China is Australia’s largest trading partner, so the health of the Chinese economy greatly influences the value of the Australian Dollar (AUD). When the Chinese economy is doing well, it buys more raw materials, goods and services from Australia, which increases demand for the AUD and drives up its value. The opposite occurs when the Chinese economy does not grow as fast as expected. Therefore, positive or negative surprises in Chinese growth data usually have a direct impact on the Australian Dollar.

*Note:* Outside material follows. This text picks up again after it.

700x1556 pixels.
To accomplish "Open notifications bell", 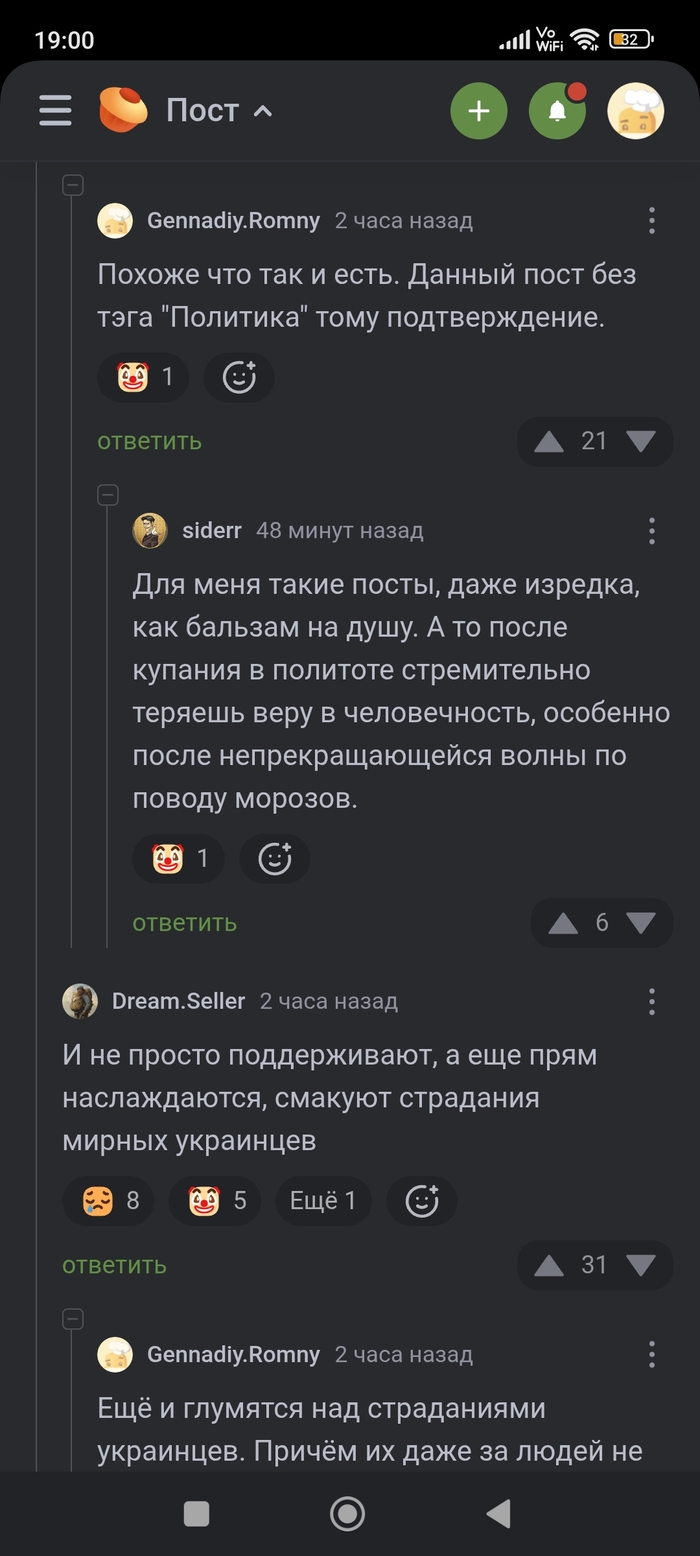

Iron ore is Australia’s largest export, with $118 billion a year according to 2021 data, with China being its main destination. The iron ore price, therefore, may be a driver of the Australian dollar. Typically, if the price of iron ore rises, the AUD also rises as aggregate demand for the currency increases. The opposite occurs when the price of iron ore falls. Higher iron ore prices also tend to result in a higher likelihood of a positive trade balance for Australia, which is also positive for the AUD.


The trade balance, which is the difference between what a country earns from its exports and what it pays for its imports, is another factor that can influence the value of the Australian dollar. If Australia produces highly sought-after exports, its currency will gain value solely from the excess demand created by foreign buyers wanting to purchase its exports versus what it spends on purchasing imports. Therefore, a positive net trade balance strengthens the AUD, with the opposite effect if the trade balance is negative.